Merge strategy for klibc

From: H. Peter Anvin
Date: Mon Mar 20 2006 - 14:51:32 EST


Okay, as of this point, I think klibc is in quite good shape; my
testing so far is showing that it can be used as a drop-in replacement
for the kernel root-mounting code.

That being said, there is guaranteed to be breakage, for two reasons:

a. There are several architectures which don't have klibc ports yet.
Since I don't have access to them, I can't really do them, either.
It's usually a matter of an afternoon or less to port klibc to a
new architecture, though, if you have a working development
environment for it.

b. There are a gajillion options in the way Linux handles its root
filesystem. I have tried to implement them all, but I haven't been
able to test some of the more exotic conditions, mostly due to the
fact that every boot environment I set up takes a *lot* of time and
maintenance.
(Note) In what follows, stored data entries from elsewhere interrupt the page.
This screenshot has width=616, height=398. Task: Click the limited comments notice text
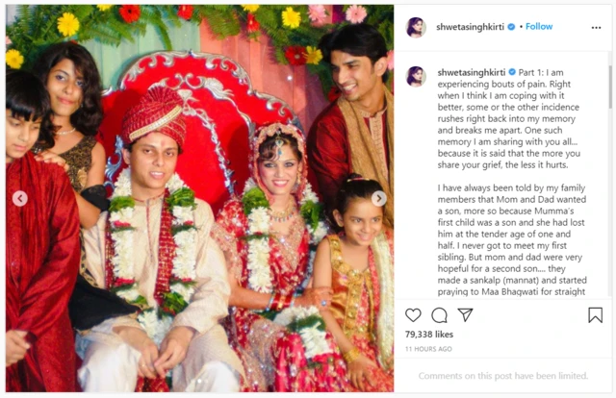click(x=502, y=376)
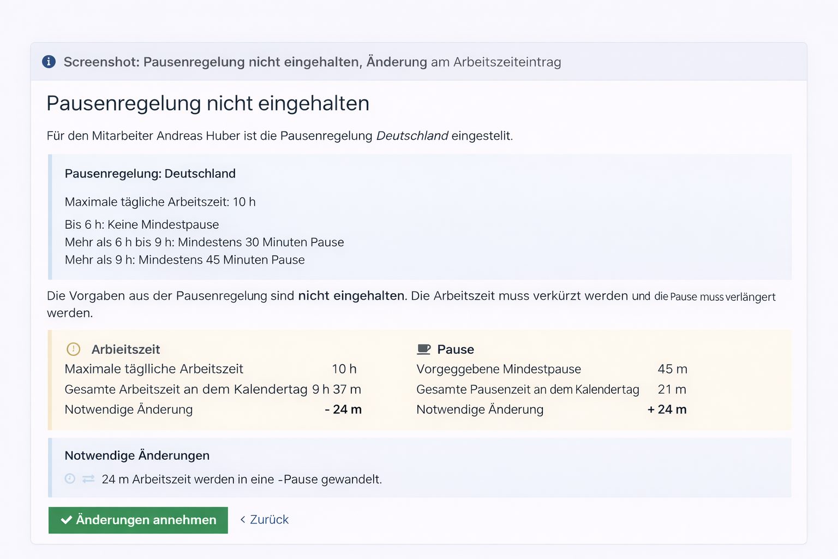Click the total break time value 21 m
This screenshot has height=559, width=838.
click(672, 389)
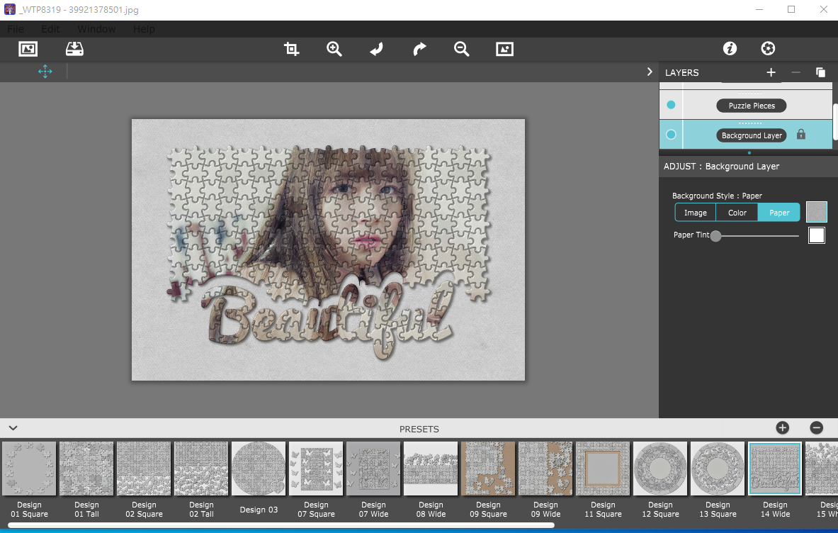Viewport: 838px width, 533px height.
Task: Click the duplicate layer icon in Layers panel
Action: click(820, 72)
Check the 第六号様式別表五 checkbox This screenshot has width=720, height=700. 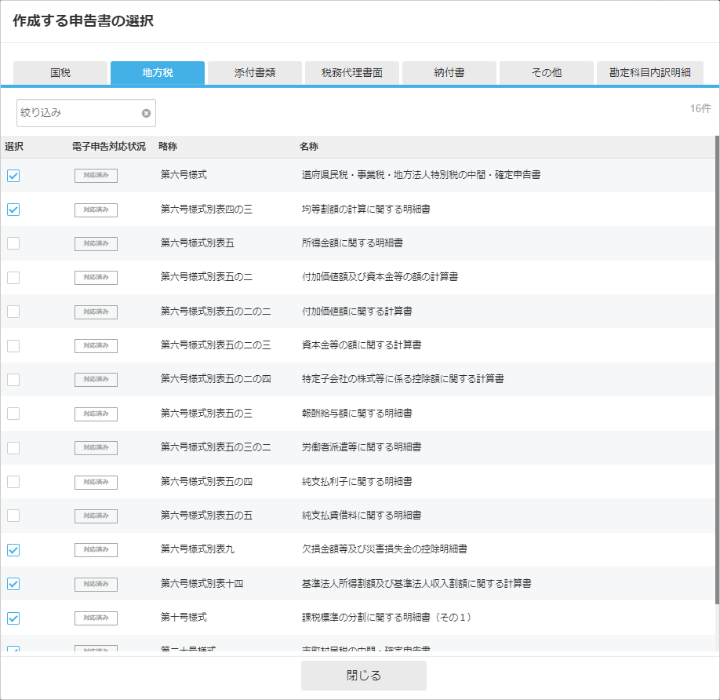coord(13,244)
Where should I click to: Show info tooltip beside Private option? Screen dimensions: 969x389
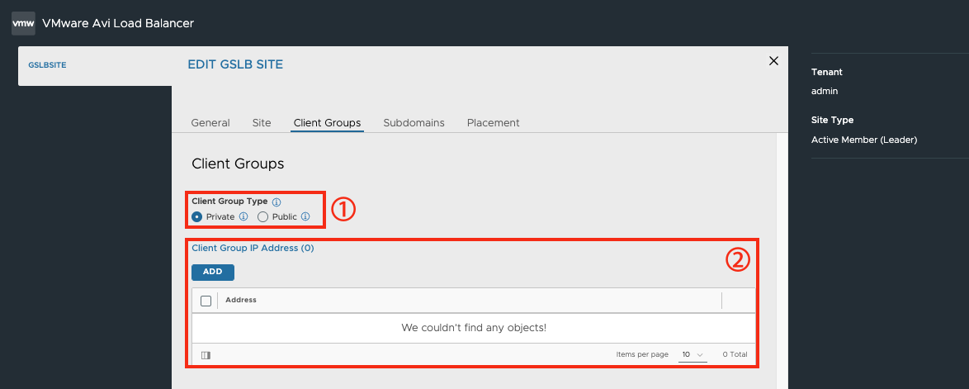pos(243,217)
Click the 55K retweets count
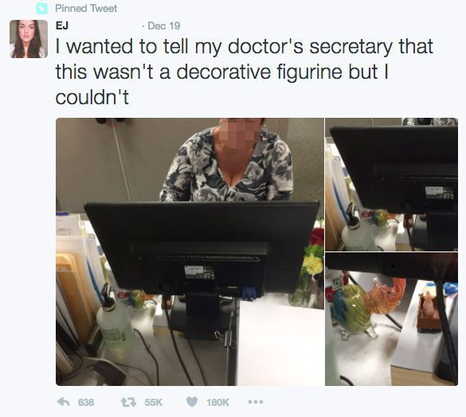The image size is (466, 417). (x=154, y=402)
This has in fact been the by far the bulk of the time
I've spent on klibc, not writing code.

Thus, it's not clear to me what particular approach makes most sense for pushing upstream.

1. Mechanism: the easiest for me would of course be git pull, but I'm certainly willing to break it up into patches or any other useful way.

A diff of by git tree from 2.6.16 gives:

766 files changed, 84024 insertions(+), 3059 deletions(-)


2. State: the current git tree cleans up the arch-specific code for i386 and x86-64; other architectures are going to need some minor cleanup in setup.c or the equvalent.

The current git tree includes a number of utilities, like dash (sh), which aren't used by the default kinit configuration. Additionally, right now kinit is built monolitically, in other words there isn't a CONFIG_ option to turn off nfsmount, for example.

Again, I'm more than willing to put the tree in any particular state that makes sense.


3. Path: it probably would make sense to push this into -mm first?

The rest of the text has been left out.